As a psychologist committed to diversity and equality who also works on a college campus, I often find myself trying to stop students from using derogatory phrases like "that's so gay," "don't be retarded," or "that's so lame". But one of the more disturbing phrases I've heard repeated in both schools and colleges is "no homo".
The phrase comes from East Harlem slang in the 1990s, originally coined by Rapper Cam'ron. It then made its way into hip-hop culture via a Lil Wayne song in 2008. African American men also commonly use it to refer to behavior they find distasteful.
The Urban dictionary explains "no homo" as a "phrase used after one inadvertently says something that sounds gay".
For instance: "Dude, you're so awesome. No homo. Lol."
Or: "I swear, I am so damn glad you are my best guy. No homo."
While the phrase has now been largely absorbed into mainstream usage by teens, young adults and white heterosexual males, what this actually means remains contested. Does the use of the phrase display greater acceptance of gay people by men, or is it basically continued homophobia?
The LGBTQ activist side of me understands the phrase's homophobic origins and its offensiveness. But my psychologist side sees how using the phrase has potential for allowing greater emotional expression between men.
Let's make no mistake: a man saying "no homo" to qualify his feelings carries a caveat that is inherently homophobic and heterosexist. Yet, he is also expressing himself emotionally, which boys and men are generally taught not to do.
I was deeply impressed by Michael Sam's recent announcement that he was gay. I pictured him turning over this homophobic phrase in his mind as he courageously stepped out of the closet.
No homo? Actually dudes, I am!
He did not qualify a single thing about himself. For this, he has been cheered by many as a leader. He's also been subjected to the expected negative opinions about whether the NFL can really handle an openly gay player.
Recently, Dallas sportscaster Dale Hansen's Unplugged video in response to Sam coming out went viral. He challenged others to celebrate difference, however uncomfortable it made them. He said:
I'm not always comfortable when a man tells me he's gay; I don't understand his world. But I do understand that he's part of mine.
Overall, homosexuality has gained wider acceptance in North America, the European Union and a large part of Latin America in the last decade. The legalization of same-sex marriage in some US states as well as other countries is evidence of this.
But this doesn't mean that it's universally accepted. According to a 2013 report by the Pew Research Center, 65% of women believe homosexuality should be accepted, while only 55% of men believe the same. Also, while an overwhelming 70% of Americans under 30 believe homosexuality should be accepted, this number steadily decreases with age: only 64% of those between 30-49 and 52% of people over 50 share this view. The generational gap on the issue is clear. Homosexuality also continues to be stigmatized among African American communities.

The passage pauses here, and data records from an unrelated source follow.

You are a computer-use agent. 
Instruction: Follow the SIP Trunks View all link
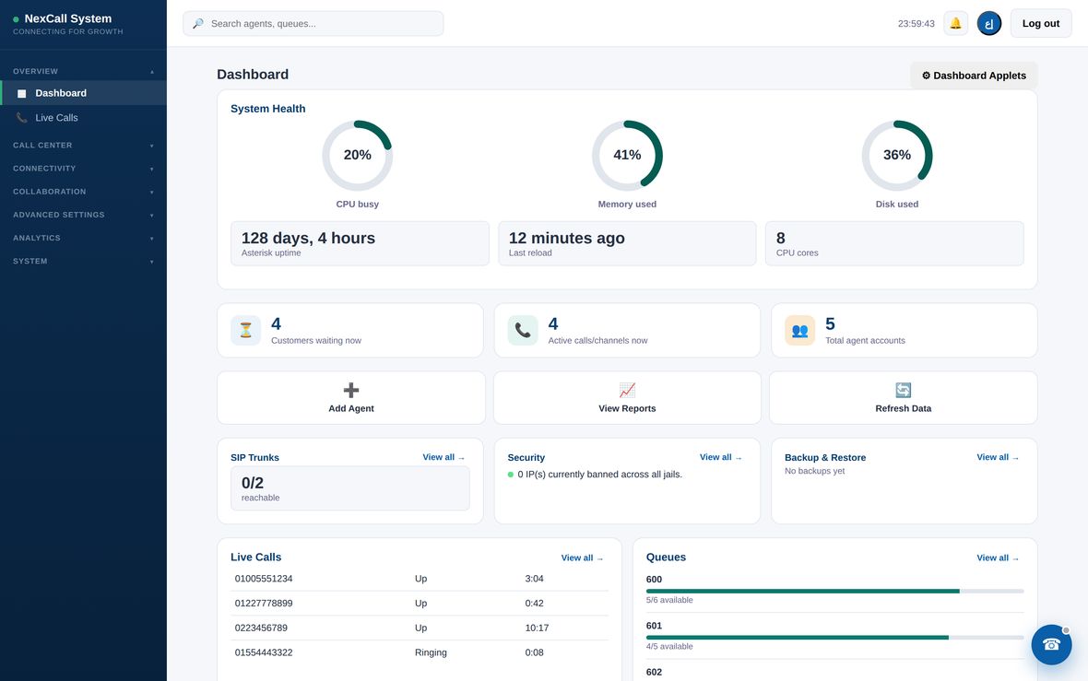coord(444,457)
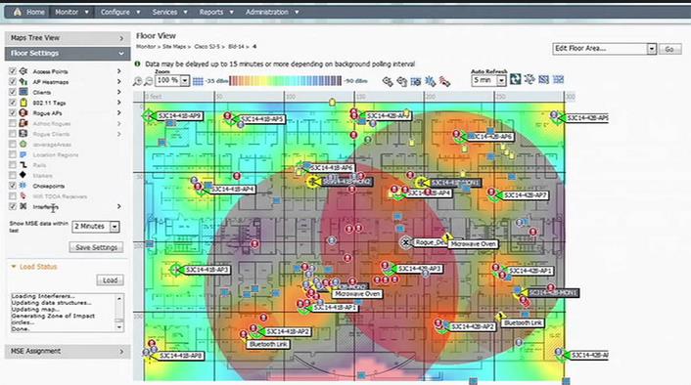Disable the Interferers layer checkbox

coord(13,206)
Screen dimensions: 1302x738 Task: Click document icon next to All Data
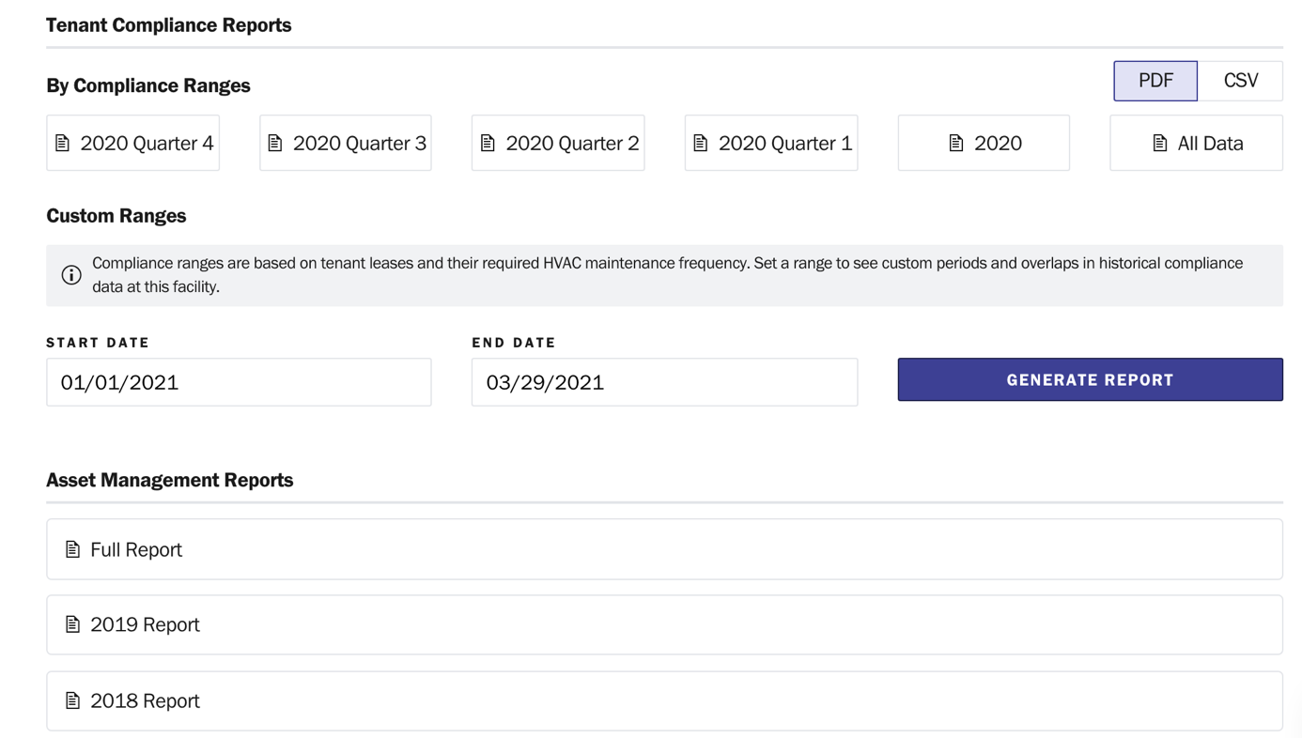click(x=1160, y=143)
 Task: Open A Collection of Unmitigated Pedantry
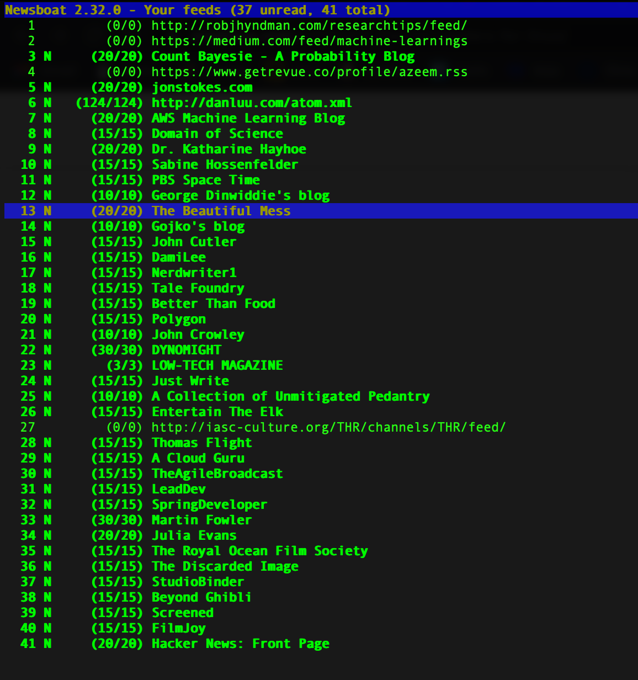coord(290,397)
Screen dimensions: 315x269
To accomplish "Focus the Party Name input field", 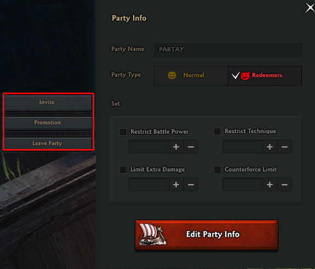I will tap(228, 50).
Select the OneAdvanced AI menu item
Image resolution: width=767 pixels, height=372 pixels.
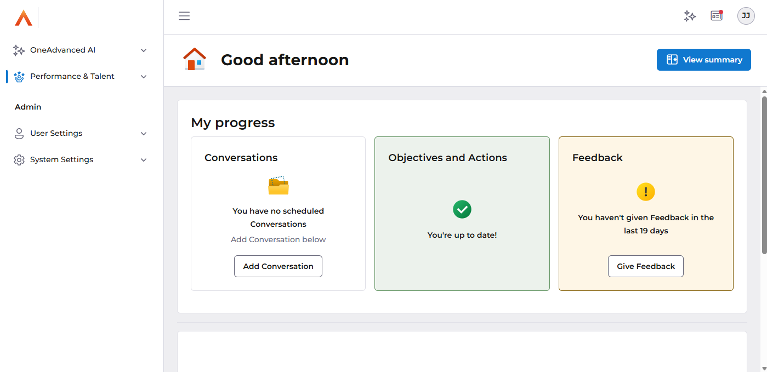click(63, 50)
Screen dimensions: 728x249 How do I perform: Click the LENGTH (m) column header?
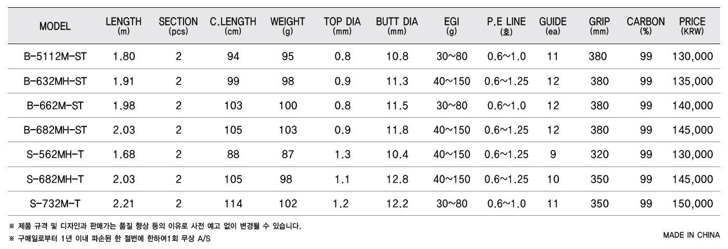(124, 25)
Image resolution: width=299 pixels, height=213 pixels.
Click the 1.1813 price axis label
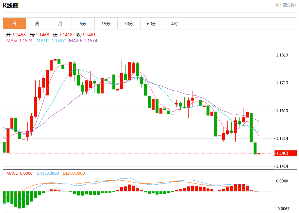(282, 55)
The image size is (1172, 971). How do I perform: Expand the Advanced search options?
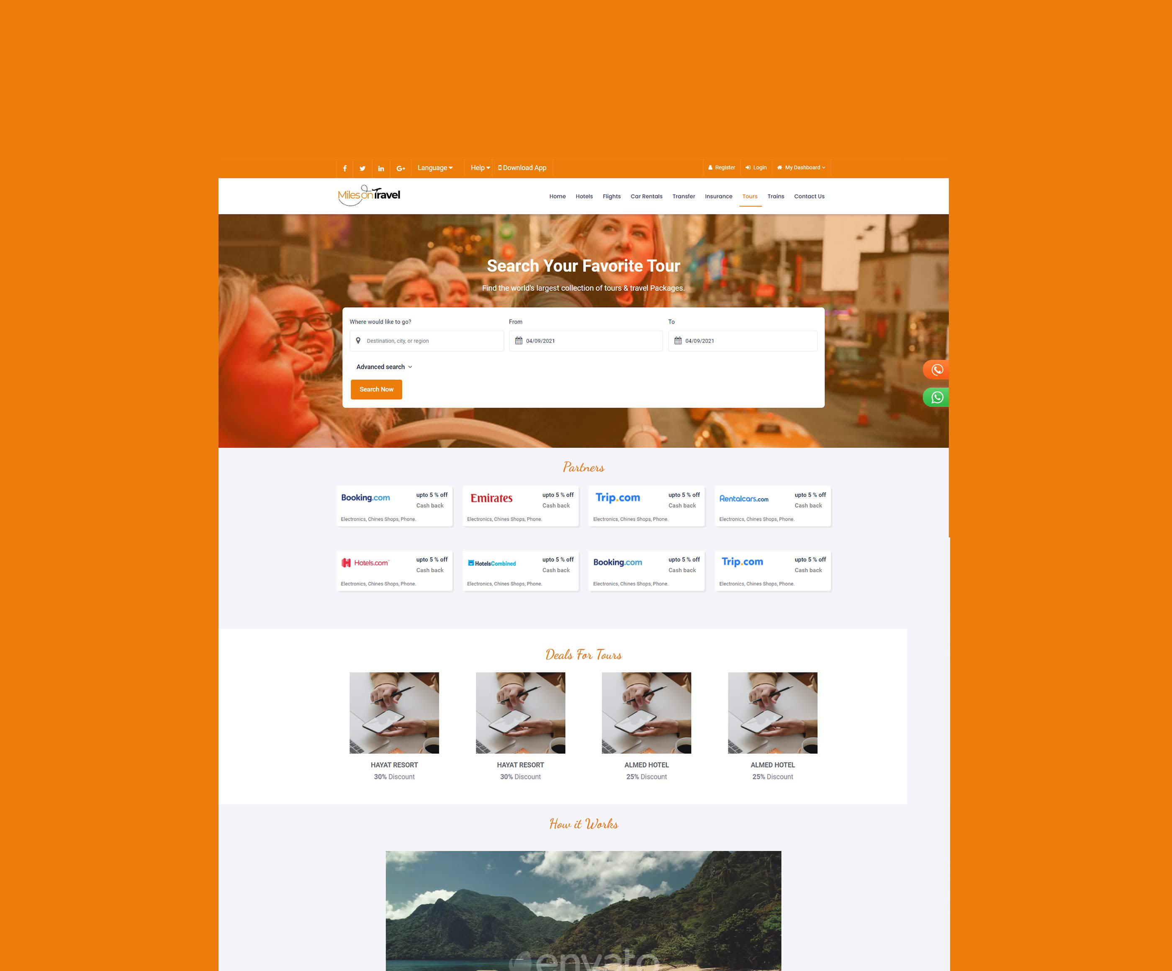(x=383, y=367)
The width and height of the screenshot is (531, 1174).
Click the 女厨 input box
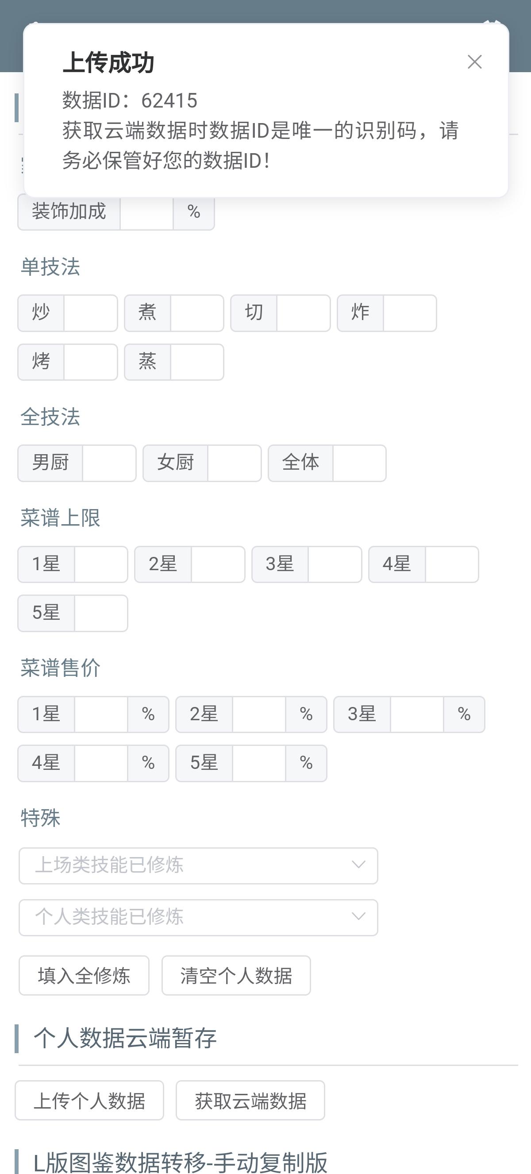click(x=234, y=463)
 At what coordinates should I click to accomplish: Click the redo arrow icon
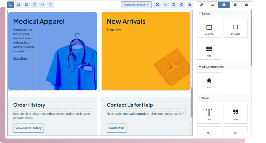[182, 5]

So what might it mean for an African American man to come out in a historically racist and homophobic world?
Youth culture, of which Michael Sam is a part, is leading the way in changing attitudes toward LGBTQ communities. Nearly three quarters of millennials think homosexuality should be accepted.
But more men have to learn to become more comfortable with expressing themselves to others, especially to other men. The silver lining here is that men and boys use "no homo" following a sincere sharing of emotion with other men. For a man to express himself isn't "homo". Like coming out, it's an act of courage and vulnerability. And more men should try it.